For people in the livestock industry, the best news is that 2009 is finally over. Never in history has the livestock industry seen so much red ink — led by the dairy industry, then pork and beef. The good news: 2010 should be a very bright profit picture for the livestock industry.
As we move forward into 2010, marketing and purchasing strategies will be on all producers' minds. To help your thinking process, let me share with you some of my own thoughts — which you may or may not agree with.
To begin with, I am in the deflationary camp, not inflationary. Even though money supply is increasing sharply, tightening of credit is slowing demand. We are in a consumer-driven economy and the consumer is out of work.

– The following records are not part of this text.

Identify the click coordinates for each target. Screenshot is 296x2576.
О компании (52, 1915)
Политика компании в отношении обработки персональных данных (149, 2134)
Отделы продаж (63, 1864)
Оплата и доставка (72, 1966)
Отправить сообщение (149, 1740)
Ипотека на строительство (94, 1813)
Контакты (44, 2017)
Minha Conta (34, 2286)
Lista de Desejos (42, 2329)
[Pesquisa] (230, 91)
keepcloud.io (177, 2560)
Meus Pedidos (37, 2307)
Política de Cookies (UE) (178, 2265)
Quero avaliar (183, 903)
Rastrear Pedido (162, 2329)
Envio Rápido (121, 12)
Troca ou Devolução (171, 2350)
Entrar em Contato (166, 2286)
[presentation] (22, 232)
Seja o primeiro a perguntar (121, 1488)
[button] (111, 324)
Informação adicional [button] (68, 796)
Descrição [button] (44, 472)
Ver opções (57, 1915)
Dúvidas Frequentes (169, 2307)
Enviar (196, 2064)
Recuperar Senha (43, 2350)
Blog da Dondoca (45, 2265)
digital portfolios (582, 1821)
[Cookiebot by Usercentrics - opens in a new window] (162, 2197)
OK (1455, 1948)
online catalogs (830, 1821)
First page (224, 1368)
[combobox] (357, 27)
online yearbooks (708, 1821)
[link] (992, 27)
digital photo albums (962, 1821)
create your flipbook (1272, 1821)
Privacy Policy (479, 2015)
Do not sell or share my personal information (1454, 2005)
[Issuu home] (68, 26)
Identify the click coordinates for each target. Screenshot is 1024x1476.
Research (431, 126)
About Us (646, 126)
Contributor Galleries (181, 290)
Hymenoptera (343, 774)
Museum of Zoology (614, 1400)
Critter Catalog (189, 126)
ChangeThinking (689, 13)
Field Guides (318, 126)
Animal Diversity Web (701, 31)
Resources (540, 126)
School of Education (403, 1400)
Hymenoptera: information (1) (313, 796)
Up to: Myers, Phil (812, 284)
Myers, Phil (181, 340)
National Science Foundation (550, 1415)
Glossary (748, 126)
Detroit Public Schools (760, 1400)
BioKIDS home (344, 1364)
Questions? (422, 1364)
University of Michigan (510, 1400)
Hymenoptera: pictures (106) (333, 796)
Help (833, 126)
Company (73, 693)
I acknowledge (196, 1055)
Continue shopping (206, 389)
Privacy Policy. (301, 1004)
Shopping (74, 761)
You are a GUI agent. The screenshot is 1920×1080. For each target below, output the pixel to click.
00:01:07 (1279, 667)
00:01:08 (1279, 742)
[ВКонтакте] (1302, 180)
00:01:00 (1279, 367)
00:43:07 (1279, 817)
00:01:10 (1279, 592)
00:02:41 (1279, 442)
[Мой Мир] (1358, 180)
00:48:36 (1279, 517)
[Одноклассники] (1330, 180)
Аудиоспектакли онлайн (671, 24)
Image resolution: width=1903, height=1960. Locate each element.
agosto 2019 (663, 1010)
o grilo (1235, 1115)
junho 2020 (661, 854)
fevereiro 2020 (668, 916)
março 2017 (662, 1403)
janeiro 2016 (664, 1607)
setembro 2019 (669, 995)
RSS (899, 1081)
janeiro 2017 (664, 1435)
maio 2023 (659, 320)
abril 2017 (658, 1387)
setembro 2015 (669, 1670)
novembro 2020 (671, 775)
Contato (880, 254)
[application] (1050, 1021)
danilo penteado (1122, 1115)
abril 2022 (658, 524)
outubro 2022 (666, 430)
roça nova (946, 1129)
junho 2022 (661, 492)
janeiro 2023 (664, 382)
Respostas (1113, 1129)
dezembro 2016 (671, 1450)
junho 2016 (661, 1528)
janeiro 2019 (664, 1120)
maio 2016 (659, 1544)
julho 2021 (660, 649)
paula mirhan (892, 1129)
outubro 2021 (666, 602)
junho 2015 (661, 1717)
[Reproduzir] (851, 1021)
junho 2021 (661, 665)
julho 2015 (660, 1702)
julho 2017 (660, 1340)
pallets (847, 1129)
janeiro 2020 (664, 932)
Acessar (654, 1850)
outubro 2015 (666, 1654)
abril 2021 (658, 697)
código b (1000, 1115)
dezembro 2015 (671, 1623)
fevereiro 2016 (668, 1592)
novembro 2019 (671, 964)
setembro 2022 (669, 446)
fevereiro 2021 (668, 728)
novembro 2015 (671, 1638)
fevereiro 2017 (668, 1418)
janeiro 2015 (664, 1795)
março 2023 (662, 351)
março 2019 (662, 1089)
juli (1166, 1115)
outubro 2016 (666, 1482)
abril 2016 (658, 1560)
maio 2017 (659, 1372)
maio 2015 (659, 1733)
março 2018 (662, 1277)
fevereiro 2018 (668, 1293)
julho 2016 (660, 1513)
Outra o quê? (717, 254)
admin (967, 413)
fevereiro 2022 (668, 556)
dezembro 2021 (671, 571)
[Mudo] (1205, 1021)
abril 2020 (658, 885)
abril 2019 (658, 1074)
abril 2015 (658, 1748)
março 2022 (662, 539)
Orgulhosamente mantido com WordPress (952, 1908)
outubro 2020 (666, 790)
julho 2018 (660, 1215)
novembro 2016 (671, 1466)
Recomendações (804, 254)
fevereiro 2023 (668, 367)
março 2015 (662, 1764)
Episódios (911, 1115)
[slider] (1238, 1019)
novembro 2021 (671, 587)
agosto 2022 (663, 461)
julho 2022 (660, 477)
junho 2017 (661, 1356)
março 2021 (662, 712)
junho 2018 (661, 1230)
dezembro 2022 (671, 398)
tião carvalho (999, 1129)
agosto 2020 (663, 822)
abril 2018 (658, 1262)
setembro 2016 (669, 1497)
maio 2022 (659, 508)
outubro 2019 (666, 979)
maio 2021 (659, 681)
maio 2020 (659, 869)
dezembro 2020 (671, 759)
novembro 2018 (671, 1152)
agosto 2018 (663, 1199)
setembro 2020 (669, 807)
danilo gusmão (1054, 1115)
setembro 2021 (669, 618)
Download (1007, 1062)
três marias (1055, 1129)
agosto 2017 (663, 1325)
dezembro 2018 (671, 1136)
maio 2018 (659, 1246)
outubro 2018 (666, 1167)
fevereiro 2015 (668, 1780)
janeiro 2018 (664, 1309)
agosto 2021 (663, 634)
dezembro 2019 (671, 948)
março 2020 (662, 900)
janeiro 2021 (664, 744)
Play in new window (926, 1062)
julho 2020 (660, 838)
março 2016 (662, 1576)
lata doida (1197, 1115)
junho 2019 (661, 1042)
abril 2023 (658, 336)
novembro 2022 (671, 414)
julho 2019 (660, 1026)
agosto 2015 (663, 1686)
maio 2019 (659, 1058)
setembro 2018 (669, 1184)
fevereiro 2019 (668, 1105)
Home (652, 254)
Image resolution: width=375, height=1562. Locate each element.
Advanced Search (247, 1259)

Many economists are saying the recession is over, but I view the last nine months of improvement in the economy and in the stock market as one of only short-term recovery as a result of companies rebuilding inventories and the job market starting to stabilize — at some point the loss in jobs has to quit.
With that train of thought, here are four predictions on what will happen in the next 12 months:
Grain prices will finish the year lower. Sharp increases in soybean production in South America will offset increased Chinese purchases. Yields are also increasing faster than demand. The ethanol industry will remain strong, but corn yields are increasing faster than the demand for corn ethanol.
ENERGY PRICES WILL finish lower. The world is still in a slowdown mode. Little expansion is occurring anywhere, which results in lower demand for crude oil. The downside potential in prices is greater than the upside risk. The surprise here could possibly be problems in the Middle East that could send prices back up, but I think those odds are remote.
Livestock profits will improve substantially. Milk prices are headed back higher as cows have been culled and the dairy herd is back to a more manageable level. Pork and beef prices have also bottomed. Producers will be paying less for feed.
The stock market will finish 2010 lower than it started. As stated earlier, we are in a deflationary environment and although some industries appear to be doing well, it's a whiplash recovery from extremely low inventory levels. As long as the consumer is unemployed, this recovery is going to be long and slow.
Richard Brock is president of Brock Associates, a farm market advisory firm, and publisher of The Brock Report. For a trial subscription and information on Brock services, call 800-558-3431 or visit www.brockreport.com.
THE BOTTOM LINE
The world is going to go back to a more stable and less volatile price environment. The volatility that we have witnessed over the last two years will start to be more stable. This will make management decisions easier. An important element to keep in mind in this type of environment, however, is not to compare this year's prices to last year's prices. Just because prices are lower than a year ago doesn't mean they can't go lower.
Aggressive forward sales in the grain market will likely pay off in big dividends this year and yet I would be slow on buying energy-related inputs.